• [What the task asks]: Write out the following listing in full, exactly as it reads.

• [Data for review]:
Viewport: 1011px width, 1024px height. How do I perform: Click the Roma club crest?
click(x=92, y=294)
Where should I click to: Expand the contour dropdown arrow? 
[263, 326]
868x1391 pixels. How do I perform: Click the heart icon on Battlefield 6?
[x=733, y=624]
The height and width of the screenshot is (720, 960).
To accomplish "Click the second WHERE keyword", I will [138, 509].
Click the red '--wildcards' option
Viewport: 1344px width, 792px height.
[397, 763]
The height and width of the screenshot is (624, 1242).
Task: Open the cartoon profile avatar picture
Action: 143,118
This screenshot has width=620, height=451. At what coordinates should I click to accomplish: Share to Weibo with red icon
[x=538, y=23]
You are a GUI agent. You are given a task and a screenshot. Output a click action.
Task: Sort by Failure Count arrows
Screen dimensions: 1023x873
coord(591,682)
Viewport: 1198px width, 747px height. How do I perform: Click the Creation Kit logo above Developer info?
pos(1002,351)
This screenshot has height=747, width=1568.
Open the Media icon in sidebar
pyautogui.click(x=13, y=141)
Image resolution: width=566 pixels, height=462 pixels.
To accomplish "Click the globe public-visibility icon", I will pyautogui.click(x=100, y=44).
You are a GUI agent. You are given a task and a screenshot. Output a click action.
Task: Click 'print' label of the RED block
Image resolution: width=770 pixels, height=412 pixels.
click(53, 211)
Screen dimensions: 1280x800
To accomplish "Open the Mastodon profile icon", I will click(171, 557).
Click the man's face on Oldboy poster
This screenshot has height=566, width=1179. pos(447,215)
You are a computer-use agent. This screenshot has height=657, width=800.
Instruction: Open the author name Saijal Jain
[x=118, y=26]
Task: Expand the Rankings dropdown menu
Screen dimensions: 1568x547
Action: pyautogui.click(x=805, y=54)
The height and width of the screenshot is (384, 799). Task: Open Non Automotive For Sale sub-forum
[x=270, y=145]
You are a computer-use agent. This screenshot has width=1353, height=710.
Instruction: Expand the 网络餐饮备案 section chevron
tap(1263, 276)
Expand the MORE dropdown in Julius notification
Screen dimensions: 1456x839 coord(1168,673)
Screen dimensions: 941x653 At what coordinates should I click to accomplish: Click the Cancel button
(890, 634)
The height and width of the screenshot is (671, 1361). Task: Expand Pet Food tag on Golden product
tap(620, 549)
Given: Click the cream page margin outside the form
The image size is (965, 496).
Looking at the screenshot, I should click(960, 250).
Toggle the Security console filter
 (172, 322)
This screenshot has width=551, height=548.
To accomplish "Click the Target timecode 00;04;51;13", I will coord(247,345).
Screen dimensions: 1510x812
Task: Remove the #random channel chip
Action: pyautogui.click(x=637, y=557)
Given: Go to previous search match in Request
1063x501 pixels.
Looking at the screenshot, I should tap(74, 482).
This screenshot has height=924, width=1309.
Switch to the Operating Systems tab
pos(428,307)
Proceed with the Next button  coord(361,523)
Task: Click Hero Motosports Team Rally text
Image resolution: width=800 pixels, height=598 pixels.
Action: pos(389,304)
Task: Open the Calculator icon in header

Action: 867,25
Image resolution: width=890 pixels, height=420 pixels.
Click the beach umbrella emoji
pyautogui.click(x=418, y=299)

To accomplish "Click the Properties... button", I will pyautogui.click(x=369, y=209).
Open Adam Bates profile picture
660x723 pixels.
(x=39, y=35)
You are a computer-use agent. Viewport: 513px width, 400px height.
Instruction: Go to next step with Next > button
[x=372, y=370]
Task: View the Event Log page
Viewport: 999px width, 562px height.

• [Response]:
Viewport: 1011px width, 1024px height. How do I perform: Click the Roma club crest?
click(x=92, y=294)
Where should I click to: Expand the contour dropdown arrow? 
[263, 326]
868x1391 pixels. How do I perform: Click the heart icon on Battlefield 6?
[x=733, y=624]
The height and width of the screenshot is (720, 960).
To accomplish "Click the second WHERE keyword", I will [138, 509].
Click the red '--wildcards' option
Viewport: 1344px width, 792px height.
[397, 763]
The height and width of the screenshot is (624, 1242).
Task: Open the cartoon profile avatar picture
Action: 143,118
This screenshot has width=620, height=451. At what coordinates should I click to accomplish: Share to Weibo with red icon
[x=538, y=23]
You are a GUI agent. You are given a task and a screenshot. Output a click action.
Task: Sort by Failure Count arrows
Screen dimensions: 1023x873
coord(591,682)
Viewport: 1198px width, 747px height. How do I perform: Click the Creation Kit logo above Developer info?
pos(1002,351)
This screenshot has height=747, width=1568.
Open the Media icon in sidebar
pyautogui.click(x=13, y=141)
Image resolution: width=566 pixels, height=462 pixels.
To accomplish "Click the globe public-visibility icon", I will pyautogui.click(x=100, y=44).
You are a GUI agent. You are given a task and a screenshot. Output a click action.
Task: Click 'print' label of the RED block
Image resolution: width=770 pixels, height=412 pixels.
click(53, 211)
Screen dimensions: 1280x800
To accomplish "Open the Mastodon profile icon", I will click(171, 557).
Click the man's face on Oldboy poster
This screenshot has height=566, width=1179. pos(447,215)
You are a computer-use agent. This screenshot has height=657, width=800.
Instruction: Open the author name Saijal Jain
[x=118, y=26]
Task: Expand the Rankings dropdown menu
Screen dimensions: 1568x547
Action: pyautogui.click(x=805, y=54)
The height and width of the screenshot is (384, 799). Task: Open Non Automotive For Sale sub-forum
[x=270, y=145]
You are a computer-use agent. This screenshot has width=1353, height=710.
Instruction: Expand the 网络餐饮备案 section chevron
tap(1263, 276)
Expand the MORE dropdown in Julius notification
Screen dimensions: 1456x839 coord(1168,673)
Screen dimensions: 941x653 At what coordinates should I click to accomplish: Click the Cancel button
(890, 634)
The height and width of the screenshot is (671, 1361). Task: Expand Pet Food tag on Golden product
tap(620, 549)
Given: Click the cream page margin outside the form
The image size is (965, 496).
Looking at the screenshot, I should click(960, 250).
Toggle the Security console filter
 (172, 322)
This screenshot has width=551, height=548.
To accomplish "Click the Target timecode 00;04;51;13", I will coord(247,345).
Screen dimensions: 1510x812
Task: Remove the #random channel chip
Action: pyautogui.click(x=637, y=557)
Given: Go to previous search match in Request
1063x501 pixels.
Looking at the screenshot, I should tap(74, 482).
This screenshot has height=924, width=1309.
Switch to the Operating Systems tab
pos(428,307)
Proceed with the Next button  coord(361,523)
Task: Click Hero Motosports Team Rally text
Image resolution: width=800 pixels, height=598 pixels.
Action: pos(389,304)
Task: Open the Calculator icon in header

Action: 867,25
Image resolution: width=890 pixels, height=420 pixels.
Click the beach umbrella emoji
pyautogui.click(x=418, y=299)

To accomplish "Click the Properties... button", I will pyautogui.click(x=369, y=209).
Open Adam Bates profile picture
660x723 pixels.
(x=39, y=35)
You are a computer-use agent. Viewport: 513px width, 400px height.
Instruction: Go to next step with Next > button
[x=372, y=370]
Task: View the Event Log page
Viewport: 999px width, 562px height.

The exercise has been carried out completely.